▸ What you are asked to do:
With the line containing "Task: Click the" as the start and the line containing "Screen dimensions: 1164x693" as the end, transcribe that span of the entries below exactly, including both.

▸ Records for this task:

◆ ◆ ◆ ◆ ◆ ◆ ◆

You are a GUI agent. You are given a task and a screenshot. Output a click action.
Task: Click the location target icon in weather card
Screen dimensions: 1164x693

◆ ◆ ◆ ◆ ◆ ◆ ◆

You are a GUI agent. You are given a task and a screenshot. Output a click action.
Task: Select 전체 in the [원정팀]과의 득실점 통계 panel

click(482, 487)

◆ ◆ ◆ ◆ ◆ ◆ ◆

▸ Solution below:
Task: Click the location target icon in weather card
Screen dimensions: 1164x693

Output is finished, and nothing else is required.